Tema[1]: La crisis de la zona euro está alemanizando Europa y haciendo a la UE perder apoyo ciudadano. Es necesaria una nueva narrativa sobre la necesidad de la UE en un mundo globalizado.
Resumen: La crisis de la zona euro ha dado lugar a una UE de acreedores y deudores, donde los acreedores están impulsando la alemanización de las economías del sur, al tiempo que las autoridades europeas intentan avanzar hacia una unión bancaria, fiscal, económica y política que permita la supervivencia del euro y de la UE. Sin embargo, al mismo tiempo, la ciudadanía se muestra crítica con la UE. Se impone, por tanto, además de completar la unión monetaria, generar una nueva narrativa ilusionante sobre la necesidad de Europa en un mundo globalizado.
Análisis:
Introducción
La crisis del euro se está convirtiendo en una pesadilla tanto para los ciudadanos como para los líderes políticos de la zona euro.
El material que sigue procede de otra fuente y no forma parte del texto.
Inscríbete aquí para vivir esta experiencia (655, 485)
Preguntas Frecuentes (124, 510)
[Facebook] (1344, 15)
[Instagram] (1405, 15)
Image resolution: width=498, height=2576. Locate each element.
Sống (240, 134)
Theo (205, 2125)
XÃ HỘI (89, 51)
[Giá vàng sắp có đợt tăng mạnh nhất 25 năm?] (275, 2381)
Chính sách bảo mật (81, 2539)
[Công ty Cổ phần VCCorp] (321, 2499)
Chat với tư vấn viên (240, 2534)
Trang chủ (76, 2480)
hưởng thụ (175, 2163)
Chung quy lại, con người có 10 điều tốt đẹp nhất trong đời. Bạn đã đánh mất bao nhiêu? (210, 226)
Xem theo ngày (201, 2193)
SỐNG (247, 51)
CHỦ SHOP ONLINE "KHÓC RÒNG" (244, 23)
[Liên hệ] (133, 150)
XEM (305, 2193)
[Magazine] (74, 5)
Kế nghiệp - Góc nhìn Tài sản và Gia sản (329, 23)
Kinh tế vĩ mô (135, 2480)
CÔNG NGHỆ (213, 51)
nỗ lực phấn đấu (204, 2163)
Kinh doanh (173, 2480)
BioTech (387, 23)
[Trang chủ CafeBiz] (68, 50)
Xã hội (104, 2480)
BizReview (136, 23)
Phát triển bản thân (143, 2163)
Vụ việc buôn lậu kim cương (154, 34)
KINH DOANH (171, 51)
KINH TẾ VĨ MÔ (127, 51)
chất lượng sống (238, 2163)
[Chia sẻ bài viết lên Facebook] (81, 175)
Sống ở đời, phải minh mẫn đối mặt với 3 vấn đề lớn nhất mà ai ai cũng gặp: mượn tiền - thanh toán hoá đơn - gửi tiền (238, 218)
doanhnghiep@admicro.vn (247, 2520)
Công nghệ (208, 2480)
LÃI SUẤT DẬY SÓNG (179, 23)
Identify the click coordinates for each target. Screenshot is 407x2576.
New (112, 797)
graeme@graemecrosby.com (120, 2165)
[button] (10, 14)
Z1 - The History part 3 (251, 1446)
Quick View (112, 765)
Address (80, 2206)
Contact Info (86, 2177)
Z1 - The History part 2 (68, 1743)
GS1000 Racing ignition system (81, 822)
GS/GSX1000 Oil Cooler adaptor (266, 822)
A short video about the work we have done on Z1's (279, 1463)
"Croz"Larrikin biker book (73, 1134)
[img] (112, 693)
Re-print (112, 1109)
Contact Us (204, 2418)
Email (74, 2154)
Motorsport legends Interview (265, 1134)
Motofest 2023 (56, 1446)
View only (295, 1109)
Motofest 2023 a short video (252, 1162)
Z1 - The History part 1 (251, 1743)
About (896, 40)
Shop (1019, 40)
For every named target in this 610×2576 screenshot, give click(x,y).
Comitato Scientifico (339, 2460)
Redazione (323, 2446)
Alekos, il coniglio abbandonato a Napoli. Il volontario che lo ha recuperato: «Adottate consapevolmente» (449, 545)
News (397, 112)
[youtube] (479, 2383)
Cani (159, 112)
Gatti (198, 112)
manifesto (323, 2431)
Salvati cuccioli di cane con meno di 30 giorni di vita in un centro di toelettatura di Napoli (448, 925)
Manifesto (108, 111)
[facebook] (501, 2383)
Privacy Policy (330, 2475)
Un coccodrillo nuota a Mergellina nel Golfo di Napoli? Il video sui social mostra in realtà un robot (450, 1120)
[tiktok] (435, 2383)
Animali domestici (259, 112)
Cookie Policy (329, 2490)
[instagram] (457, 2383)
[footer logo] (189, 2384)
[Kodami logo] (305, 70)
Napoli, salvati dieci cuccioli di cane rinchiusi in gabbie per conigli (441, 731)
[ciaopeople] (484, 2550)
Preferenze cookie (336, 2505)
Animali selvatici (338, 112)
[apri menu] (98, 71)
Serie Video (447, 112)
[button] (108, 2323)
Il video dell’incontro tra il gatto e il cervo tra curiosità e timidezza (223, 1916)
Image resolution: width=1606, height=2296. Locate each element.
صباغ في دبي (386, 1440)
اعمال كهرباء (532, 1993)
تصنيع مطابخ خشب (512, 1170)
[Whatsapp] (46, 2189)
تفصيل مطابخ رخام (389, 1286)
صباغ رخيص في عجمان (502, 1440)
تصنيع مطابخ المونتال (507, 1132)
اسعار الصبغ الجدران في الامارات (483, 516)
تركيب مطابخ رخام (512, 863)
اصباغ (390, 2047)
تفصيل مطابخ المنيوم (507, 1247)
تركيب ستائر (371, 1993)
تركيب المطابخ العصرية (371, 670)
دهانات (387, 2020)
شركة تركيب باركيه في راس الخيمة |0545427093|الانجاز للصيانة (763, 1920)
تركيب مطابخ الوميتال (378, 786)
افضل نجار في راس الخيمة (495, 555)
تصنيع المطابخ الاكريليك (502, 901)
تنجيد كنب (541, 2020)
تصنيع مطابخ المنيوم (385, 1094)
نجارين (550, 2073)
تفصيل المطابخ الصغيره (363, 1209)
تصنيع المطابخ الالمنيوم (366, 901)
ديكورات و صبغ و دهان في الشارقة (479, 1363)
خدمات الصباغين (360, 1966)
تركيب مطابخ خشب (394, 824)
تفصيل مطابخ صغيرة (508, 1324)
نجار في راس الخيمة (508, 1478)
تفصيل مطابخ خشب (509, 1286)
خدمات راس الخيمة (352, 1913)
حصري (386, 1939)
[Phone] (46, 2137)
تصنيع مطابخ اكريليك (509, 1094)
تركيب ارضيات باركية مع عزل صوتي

Por una parte, los países del sur están sufriendo una severísima y prolongada crisis económica con tasas de paro inéditas y con un fuerte impacto sobre la cohesión social, que en buena medida asocian a las políticas impulsadas por la UE. Los ciudadanos se sienten apabullados por los recortes y no ven una salida a la crisis ni entienden por qué no se puede adoptar otra estrategia económica para superar los obstáculos. Por otra parte, los países del norte de Europa, aunque no sufren las penalidades económicas de forma significativa, también están cada vez más descontentos con Bruselas. Sus ciudadanos tienen la creciente sensación de que se les está exigiendo que rescaten a los países en dificultades cuando nunca fueron conscientes de haberse comprometido a tener que hacerlo.
Pero los líderes y las instituciones europeas continúan impulsando la integración. Ante la evidencia de que el diseño original del euro era incompleto y de que el coste de no salvar la moneda única sería demasiado elevado, han hecho de la necesidad virtud y se han lanzado a poner los cimientos de los Estados Unidos de Europa. Como en anteriores pasos de la integración, y siguiendo la lógica funcionalista según la cual cada paso adelante en la creación de una unión más estrecha lleva al siguiente, se ha optado por empezar por la unión bancaria para seguir con la fiscal, la económica y, finalmente, algún tipo de unión política que permita legitimar la enorme cesión de soberanía a las instituciones europeas que se está produciendo.
El problema es que el modo en el que se está llevando adelante el proyecto no responde a la lógica tradicional europea, basada en la solidaridad, la confianza y la igualdad entre Estados. Sigue las pautas marcadas por una Alemania cada vez más hegemónica pero incómoda en su papel de líder, lo que genera desconfianza entre los gobiernos del norte y del sur y un creciente rechazo de una ciudadanía que no encuentra una explicación convincente de por qué “más Europa” es lo que le conviene.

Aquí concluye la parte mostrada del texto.